** Supplied text **
- - - - -

In taking on the new role, Gomez Ang said the private sector had an essential role in South Asia’s recovery from COVID-19, easing the burden on constrained public finances and reducing rising levels of poverty, due to the pandemic.
“The pandemic has left a scar on countries throughout the region, exacting a huge human toll of which we must remain mindful. We must also accept that we may have to live with the lingering impacts of COVID-19 for some time to come, and so it’s all the more imperative to continue to work together to support jobs and economic growth,” Gomez Ang said. “That also means we must do what’s needed to ensure private sector investments can flow to where it’s needed, and in industries we know can support economic activity.”
IFC’s focus in South Asia will continue to center on providing much needed liquidity to private sector companies in the region so they can maintain operations, preserve and create jobs. IFC will also look to further support the region’s most vulnerable people by helping deliver more funding for hard hit micro, small and medium sized enterprises as well as promoting green growth through investments in sustainable infrastructure, such as renewable energy and digital connectivity, to foster a greener, more resilient, and inclusive recovery from COVID-19.
“Given the significant shortfall of finances due to COVID and increasing climate emergency, we are using COVID and climate as cross-cutting entry points to find innovative solutions to the clear development challenges in the region,” said Gomez Ang. “We stand with the people and governments of South Asia as we continue to invest in the region’s private sector despite market uncertainties. We hope this will send a strong signal to other investors and give them confidence to continue to invest in the region.”
Gomez Ang said IFC’s work to ramp up its investments in climate-related projects was in line with the World Bank Group’s new Climate Change Action Plan, and IFC’s aims to aim to achieve 85 percent of its new operations to be aligned with the Paris Agreement by July 1, 2023 and 100 percent of these by July 1, 2025. IFC also sees a $2.8 trillion investment opportunity in countries such as India and Bangladesh in rebuilding for a green sustainable future.

- - - - -

Saved data entries
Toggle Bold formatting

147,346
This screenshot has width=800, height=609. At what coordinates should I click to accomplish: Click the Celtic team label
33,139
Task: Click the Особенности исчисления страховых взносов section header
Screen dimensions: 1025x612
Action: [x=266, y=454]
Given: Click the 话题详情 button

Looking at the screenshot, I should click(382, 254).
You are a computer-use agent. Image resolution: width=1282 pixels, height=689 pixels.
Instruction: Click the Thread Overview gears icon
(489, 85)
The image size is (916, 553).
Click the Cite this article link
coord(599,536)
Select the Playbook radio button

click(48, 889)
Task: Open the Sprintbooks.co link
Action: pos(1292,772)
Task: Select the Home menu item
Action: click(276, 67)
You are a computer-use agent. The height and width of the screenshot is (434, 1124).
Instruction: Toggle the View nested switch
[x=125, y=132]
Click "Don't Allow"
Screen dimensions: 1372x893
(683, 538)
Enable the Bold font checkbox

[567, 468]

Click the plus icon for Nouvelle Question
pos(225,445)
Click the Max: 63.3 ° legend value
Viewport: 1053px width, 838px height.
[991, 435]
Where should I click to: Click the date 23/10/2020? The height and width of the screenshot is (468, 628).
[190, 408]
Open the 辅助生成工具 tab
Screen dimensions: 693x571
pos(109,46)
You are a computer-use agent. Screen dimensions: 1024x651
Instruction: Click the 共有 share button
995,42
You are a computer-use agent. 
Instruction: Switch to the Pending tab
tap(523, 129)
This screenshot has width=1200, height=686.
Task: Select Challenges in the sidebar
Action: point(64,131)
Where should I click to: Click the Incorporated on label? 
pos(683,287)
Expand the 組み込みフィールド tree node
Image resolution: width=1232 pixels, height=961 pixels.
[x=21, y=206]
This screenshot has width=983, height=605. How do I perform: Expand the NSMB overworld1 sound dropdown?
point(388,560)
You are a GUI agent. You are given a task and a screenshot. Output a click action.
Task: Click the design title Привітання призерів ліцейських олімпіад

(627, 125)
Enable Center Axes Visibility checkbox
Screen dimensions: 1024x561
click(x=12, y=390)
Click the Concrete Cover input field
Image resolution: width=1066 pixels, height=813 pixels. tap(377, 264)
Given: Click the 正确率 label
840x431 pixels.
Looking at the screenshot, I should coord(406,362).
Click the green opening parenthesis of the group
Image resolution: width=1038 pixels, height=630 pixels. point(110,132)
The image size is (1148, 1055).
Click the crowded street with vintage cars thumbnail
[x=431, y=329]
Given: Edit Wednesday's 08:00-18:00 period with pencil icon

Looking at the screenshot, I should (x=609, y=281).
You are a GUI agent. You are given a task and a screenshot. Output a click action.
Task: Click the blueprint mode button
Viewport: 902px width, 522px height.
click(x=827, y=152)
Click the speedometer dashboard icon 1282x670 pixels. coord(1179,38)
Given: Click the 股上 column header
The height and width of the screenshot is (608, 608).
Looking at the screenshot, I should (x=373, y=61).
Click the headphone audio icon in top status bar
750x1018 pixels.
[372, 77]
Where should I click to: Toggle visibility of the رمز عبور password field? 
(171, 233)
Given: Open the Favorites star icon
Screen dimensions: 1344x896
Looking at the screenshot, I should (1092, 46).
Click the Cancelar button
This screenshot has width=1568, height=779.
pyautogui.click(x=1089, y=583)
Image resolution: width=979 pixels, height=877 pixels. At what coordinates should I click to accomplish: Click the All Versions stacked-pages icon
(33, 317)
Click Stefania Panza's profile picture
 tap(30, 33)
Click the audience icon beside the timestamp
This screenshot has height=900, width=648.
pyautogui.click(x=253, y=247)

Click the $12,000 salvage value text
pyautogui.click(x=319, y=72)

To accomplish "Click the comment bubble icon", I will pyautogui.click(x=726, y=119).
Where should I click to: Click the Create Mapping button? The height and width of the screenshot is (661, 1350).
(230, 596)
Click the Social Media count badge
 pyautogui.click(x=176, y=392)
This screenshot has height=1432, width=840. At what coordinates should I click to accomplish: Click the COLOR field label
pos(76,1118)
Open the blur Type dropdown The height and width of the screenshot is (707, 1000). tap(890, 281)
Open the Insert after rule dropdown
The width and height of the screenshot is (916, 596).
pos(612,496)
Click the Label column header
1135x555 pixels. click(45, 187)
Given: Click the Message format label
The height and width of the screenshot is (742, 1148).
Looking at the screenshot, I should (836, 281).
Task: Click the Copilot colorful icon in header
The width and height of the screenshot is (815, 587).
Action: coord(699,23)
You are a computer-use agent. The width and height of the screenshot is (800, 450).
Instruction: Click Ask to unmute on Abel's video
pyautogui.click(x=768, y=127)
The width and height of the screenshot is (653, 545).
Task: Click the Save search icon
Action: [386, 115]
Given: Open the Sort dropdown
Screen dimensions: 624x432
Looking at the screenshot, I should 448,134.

- - - - -

** Directions for this task **
Resume the piece on Gomez Ang's new role at IFC in South Asia, picking up right after its last sentence.

** Answer for the task **
“IFC will continue to prioritize climate investments in the region and help countries meet their nationally determined contributions under the Paris Accord,” Gomez Ang said. “I look forward to continuing our work with the private sector and governments to build back a much more resilient and inclusive society and economy through a greater focus on innovation.”
Gomez Ang previously served as Country Manager for Angola, Mozambique, Zambia, and Botswana, during which time he led the establishment of IFC’s operations in Angola. Prior to that he was Country Manager for Brazil, where he led the repositioning of IFC’s operations through the delivery of a strong investment program and advisory engagements with federal agencies and sub-national governments.
“Hector brings a wealth of knowledge and experience to his new role that will be incredibly valuable in strengthening our work in South Asia,” said Alfonso Garcia Mora, IFC’s Vice President for Asia & Pacific. “Under his leadership, we are confident that we can grow the portfolio in a diversified manner and leverage all of IFC’s products and business lines to support clients and partners in their efforts to build a resilient future in the wake of COVID-19, by advancing critical agendas in climate, gender, and inclusive growth.”
A Mexican national, Gomez Ang joined IFC in Mexico City in 2006 as an Investment Officer, where he led business development in Mexico and Central America. Gomez Ang succeeds Mengistu Alemayehu, who has assumed a new role as IFC’s Director of Global Equity Mobilization.
IFC—a member of the World Bank Group—is the largest global development institution focused on the private sector in emerging markets.